A small club cannot be impersonal.

If however it is the member who is a real pain in the bum, charge him.

cabby

Sorry, forgot to say that legally it would not be worth the costs.If that club member pushes you to take him to court, do not renew his membership.


----------



## Drew (May 30, 2005)

Hi Erneboy,

In the right part of the part of the Forum and definitely NON political.

*If a member gives me 30 days notice that he wishes to cancel a trip and I cannot find a replacement and he refuses to honour his fee, is there any legal way that I can obtain this from him?
*

Thank you for your responses, particularly those who have suggested "how to run the club".


----------



## erneboy (Feb 8, 2007)

Yep, no doubt about it Drew.

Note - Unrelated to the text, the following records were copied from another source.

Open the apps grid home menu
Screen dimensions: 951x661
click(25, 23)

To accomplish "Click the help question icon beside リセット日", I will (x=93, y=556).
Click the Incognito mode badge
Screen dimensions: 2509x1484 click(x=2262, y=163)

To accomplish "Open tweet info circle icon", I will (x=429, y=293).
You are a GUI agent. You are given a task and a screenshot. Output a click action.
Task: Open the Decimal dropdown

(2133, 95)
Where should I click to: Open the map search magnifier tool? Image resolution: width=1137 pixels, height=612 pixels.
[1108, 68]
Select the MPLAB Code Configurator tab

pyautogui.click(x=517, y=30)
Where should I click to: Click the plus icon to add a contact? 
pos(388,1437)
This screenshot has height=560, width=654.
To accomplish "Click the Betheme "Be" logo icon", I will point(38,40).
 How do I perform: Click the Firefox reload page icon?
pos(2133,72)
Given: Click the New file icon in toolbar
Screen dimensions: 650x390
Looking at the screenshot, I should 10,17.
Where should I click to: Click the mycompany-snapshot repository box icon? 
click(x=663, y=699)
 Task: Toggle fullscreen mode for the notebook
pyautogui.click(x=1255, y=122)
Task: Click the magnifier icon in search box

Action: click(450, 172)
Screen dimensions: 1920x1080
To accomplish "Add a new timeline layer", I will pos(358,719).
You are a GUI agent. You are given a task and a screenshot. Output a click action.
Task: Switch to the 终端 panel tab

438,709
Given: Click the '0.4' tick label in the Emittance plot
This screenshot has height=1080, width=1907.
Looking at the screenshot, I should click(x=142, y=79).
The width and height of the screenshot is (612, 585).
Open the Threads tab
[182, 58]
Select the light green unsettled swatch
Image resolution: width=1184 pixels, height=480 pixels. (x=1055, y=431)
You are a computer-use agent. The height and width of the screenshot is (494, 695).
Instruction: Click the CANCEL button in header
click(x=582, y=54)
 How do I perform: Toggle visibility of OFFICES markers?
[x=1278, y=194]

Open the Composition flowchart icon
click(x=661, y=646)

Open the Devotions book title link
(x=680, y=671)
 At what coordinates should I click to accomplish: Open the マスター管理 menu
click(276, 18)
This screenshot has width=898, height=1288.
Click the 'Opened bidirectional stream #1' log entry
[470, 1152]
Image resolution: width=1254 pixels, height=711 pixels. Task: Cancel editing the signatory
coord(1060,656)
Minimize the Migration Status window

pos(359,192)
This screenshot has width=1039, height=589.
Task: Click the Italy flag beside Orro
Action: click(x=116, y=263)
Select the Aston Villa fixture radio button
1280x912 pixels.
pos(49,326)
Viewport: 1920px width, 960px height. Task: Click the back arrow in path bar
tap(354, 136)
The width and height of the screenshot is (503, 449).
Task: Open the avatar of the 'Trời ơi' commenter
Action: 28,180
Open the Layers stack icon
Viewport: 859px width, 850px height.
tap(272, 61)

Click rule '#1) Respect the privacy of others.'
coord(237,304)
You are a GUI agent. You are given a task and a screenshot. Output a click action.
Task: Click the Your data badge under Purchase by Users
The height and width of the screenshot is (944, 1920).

Glad you got some answers, hope they helped.


----------



## siggie (Oct 2, 2010)

Drew said:


> *If a member gives me 30 days notice that he wishes to cancel a trip and I cannot find a replacement and he refuses to honour his fee, is there any legal way that I can obtain this from him?*


Do they sign a written agreement ('contract') when placing their booking? Does the agreement state all the terms and conditions of the booking clearly?

If yes to the above then the member would be in breach of contract.


----------



## Pollydoodle (Aug 18, 2005)

I think the easiest and fairest way is an upfront payment in full with the understanding that if a replacement is found, the money will be refunded in full, otherwise the money is forfeit. Every member should be made aware of this and be in agreement. You may have to wait until the next years membership to put it in practice given all the rules of club memberships etc


----------